• **Stated problem**
Can you rewrite the following lines with "ellipsis menu" changed to "overflow menu", leaving everything else as it is and the pictures out?

-- BEGIN Records supplied --

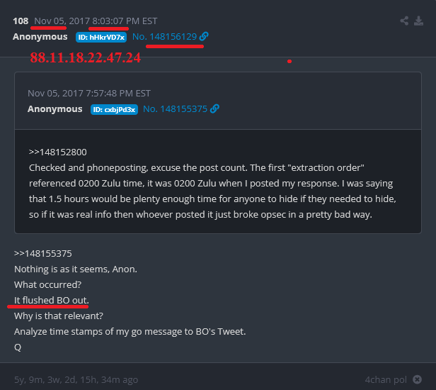Click the Q signature at post end

pos(18,347)
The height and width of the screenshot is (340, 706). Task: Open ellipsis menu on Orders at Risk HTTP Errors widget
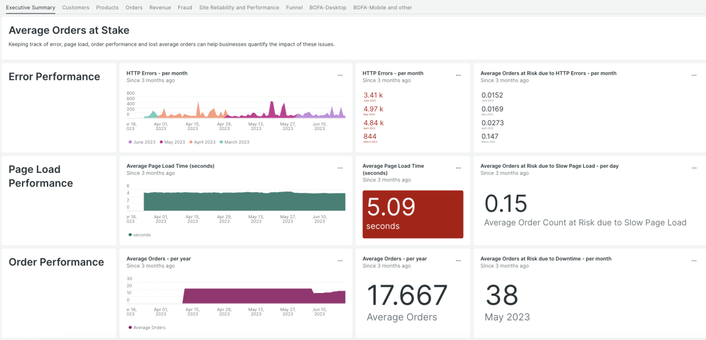pyautogui.click(x=694, y=75)

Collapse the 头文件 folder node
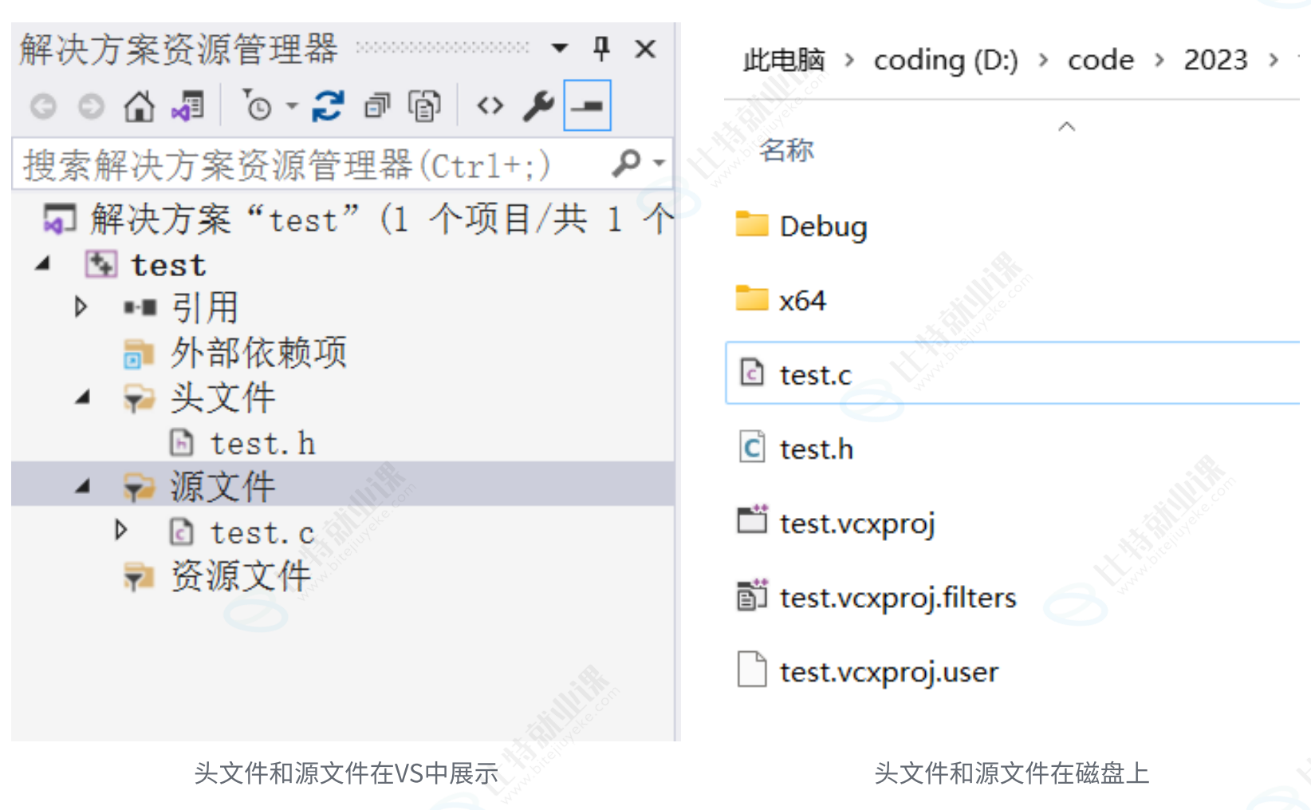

-- END Records supplied --

• **Completed task**
Click the Q signature at post end

pos(18,347)
The height and width of the screenshot is (340, 706). Task: Open overflow menu on Orders at Risk HTTP Errors widget
pyautogui.click(x=694, y=75)

Collapse the 头文件 folder node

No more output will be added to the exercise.